- _GIVEN DATA_

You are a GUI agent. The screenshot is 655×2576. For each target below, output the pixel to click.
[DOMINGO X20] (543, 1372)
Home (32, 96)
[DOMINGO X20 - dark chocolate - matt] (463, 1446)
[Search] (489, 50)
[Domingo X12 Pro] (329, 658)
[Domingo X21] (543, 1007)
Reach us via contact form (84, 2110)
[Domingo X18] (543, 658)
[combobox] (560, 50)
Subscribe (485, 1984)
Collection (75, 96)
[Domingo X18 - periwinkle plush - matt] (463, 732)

==

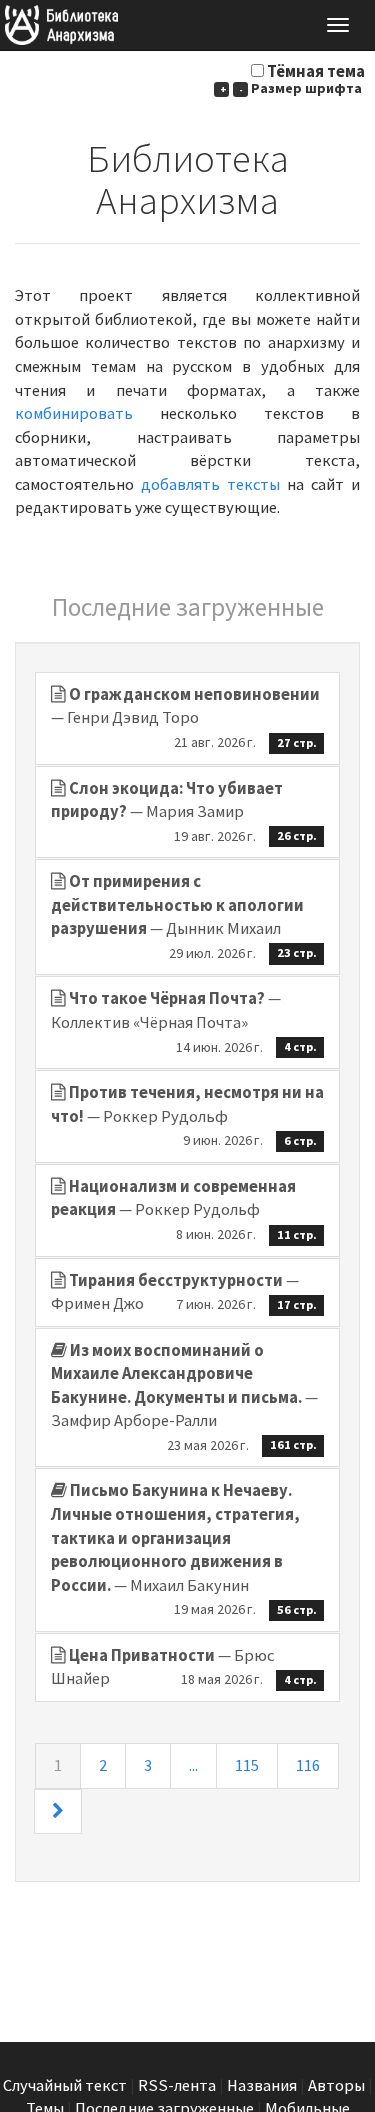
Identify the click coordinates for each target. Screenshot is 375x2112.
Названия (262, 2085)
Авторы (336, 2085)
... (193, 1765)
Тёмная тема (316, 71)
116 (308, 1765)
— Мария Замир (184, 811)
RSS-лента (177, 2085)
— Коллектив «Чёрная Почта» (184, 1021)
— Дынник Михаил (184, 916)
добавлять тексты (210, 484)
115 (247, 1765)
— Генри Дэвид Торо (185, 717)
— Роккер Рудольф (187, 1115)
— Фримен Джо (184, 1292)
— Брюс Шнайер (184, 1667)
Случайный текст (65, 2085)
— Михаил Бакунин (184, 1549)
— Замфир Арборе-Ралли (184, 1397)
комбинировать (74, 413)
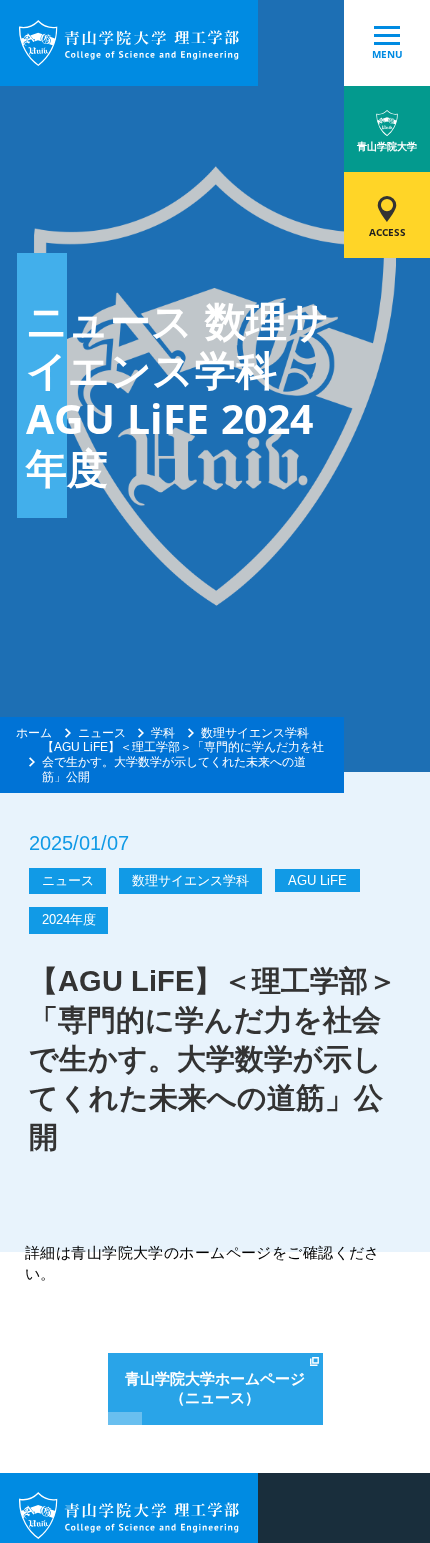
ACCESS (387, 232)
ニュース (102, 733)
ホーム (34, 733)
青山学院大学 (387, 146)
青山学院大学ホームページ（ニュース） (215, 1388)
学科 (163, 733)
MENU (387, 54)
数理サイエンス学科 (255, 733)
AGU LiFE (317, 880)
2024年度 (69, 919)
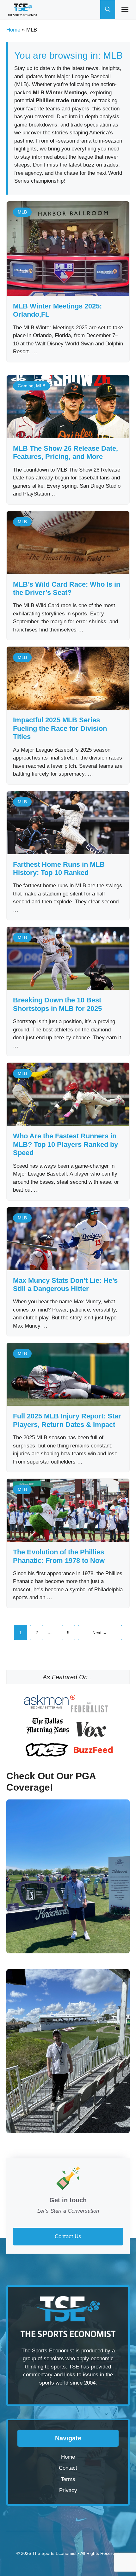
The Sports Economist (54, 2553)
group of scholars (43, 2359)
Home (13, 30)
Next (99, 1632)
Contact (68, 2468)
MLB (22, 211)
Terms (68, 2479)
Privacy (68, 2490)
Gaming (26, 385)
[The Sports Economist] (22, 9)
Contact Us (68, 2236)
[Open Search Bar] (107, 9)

==

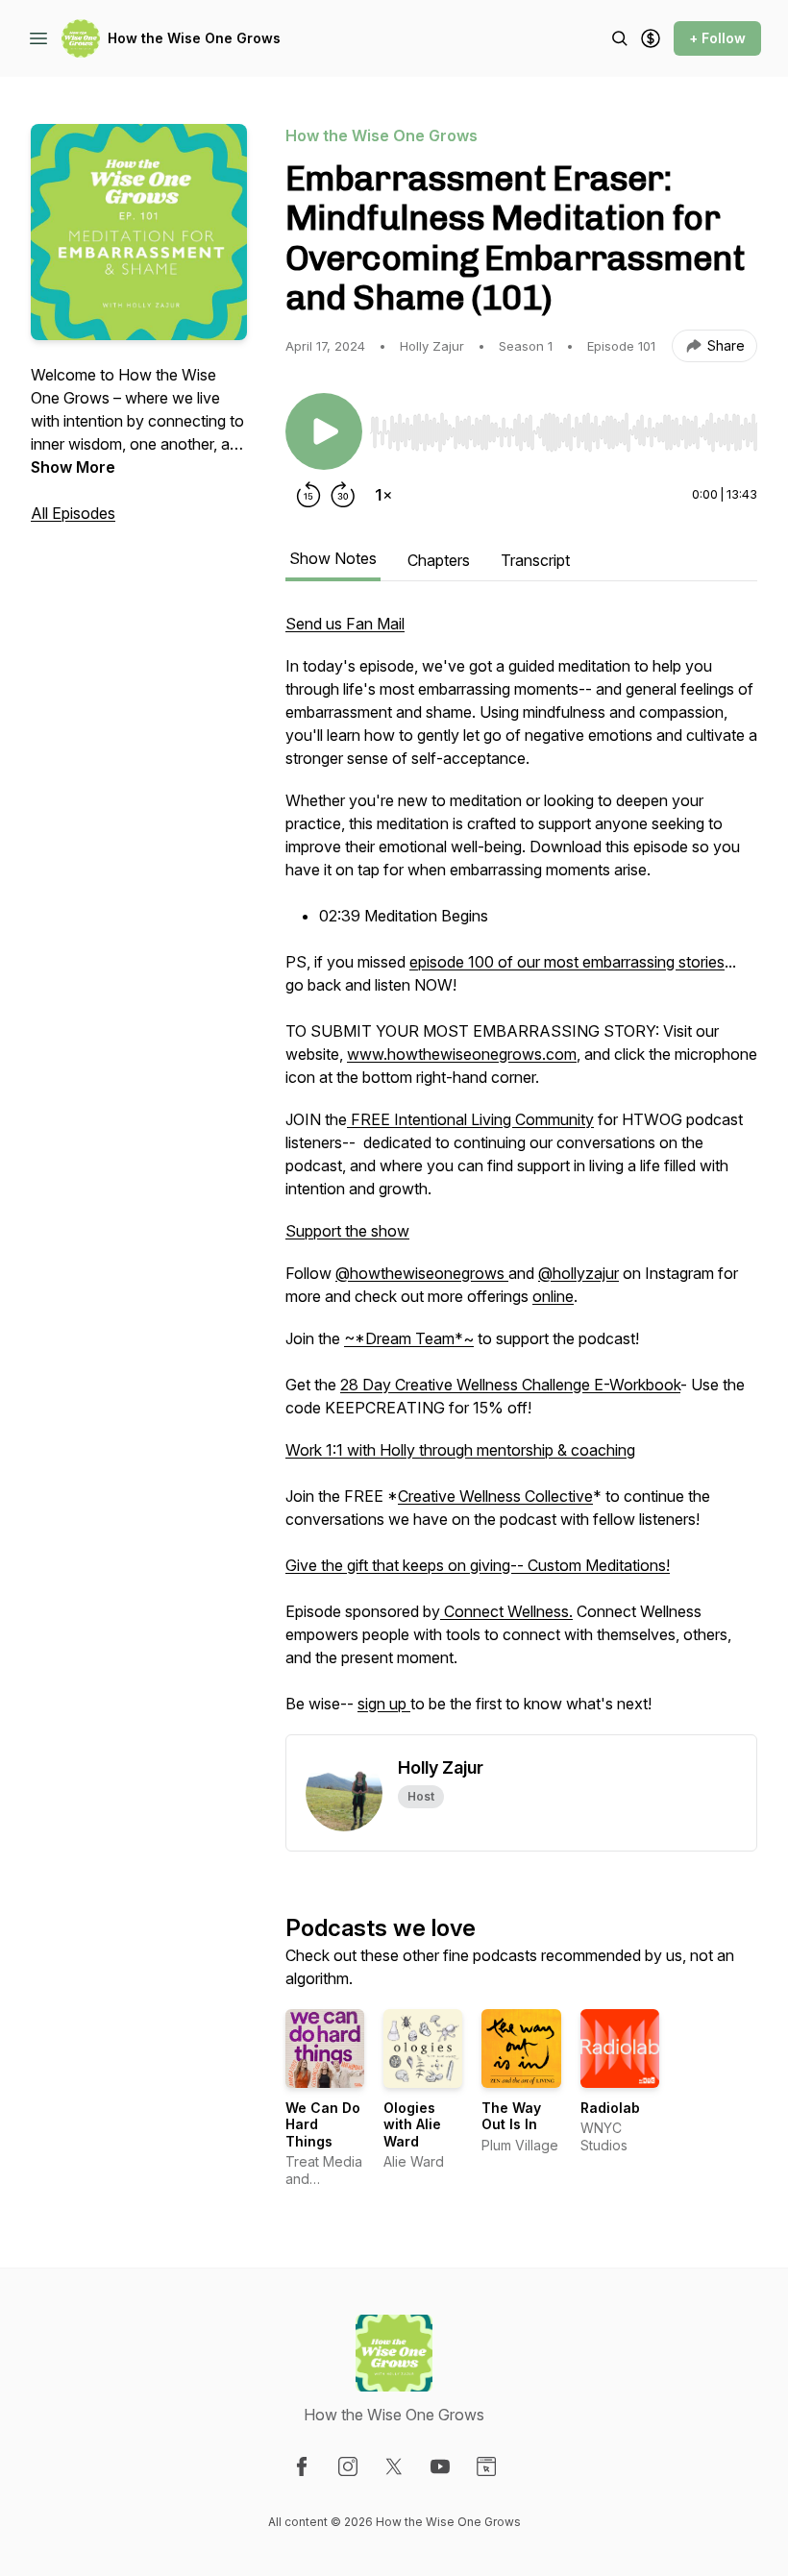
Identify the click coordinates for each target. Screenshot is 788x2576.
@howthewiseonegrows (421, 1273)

- _WHAT IS EXPECTED_
Above are some entries; copy exactly the lines from the line with "116 (308, 1765)" through the line with "[Open Search Bar] (107, 9)", both included, but none of the pictures.

- _SOLUTION TO THE EXERCISE_
116 (308, 1765)
— Мария Замир (184, 811)
RSS-лента (177, 2085)
— Коллектив «Чёрная Почта» (184, 1021)
— Дынник Михаил (184, 916)
добавлять тексты (210, 484)
115 (247, 1765)
— Генри Дэвид Торо (185, 717)
— Роккер Рудольф (187, 1115)
— Фримен Джо (184, 1292)
— Брюс Шнайер (184, 1667)
Случайный текст (65, 2085)
— Михаил Бакунин (184, 1549)
— Замфир Арборе-Ралли (184, 1397)
комбинировать (74, 413)
ACCESS (387, 232)
ニュース (102, 733)
ホーム (34, 733)
青山学院大学 (387, 146)
青山学院大学ホームページ（ニュース） (215, 1388)
学科 (163, 733)
MENU (387, 54)
数理サイエンス学科 (255, 733)
AGU LiFE (317, 880)
2024年度 (69, 919)
The Sports Economist (54, 2553)
group of scholars (43, 2359)
Home (13, 30)
Next (99, 1632)
Contact (68, 2468)
MLB (22, 211)
Terms (68, 2479)
Privacy (68, 2490)
Gaming (26, 385)
[The Sports Economist] (22, 9)
Contact Us (68, 2236)
[Open Search Bar] (107, 9)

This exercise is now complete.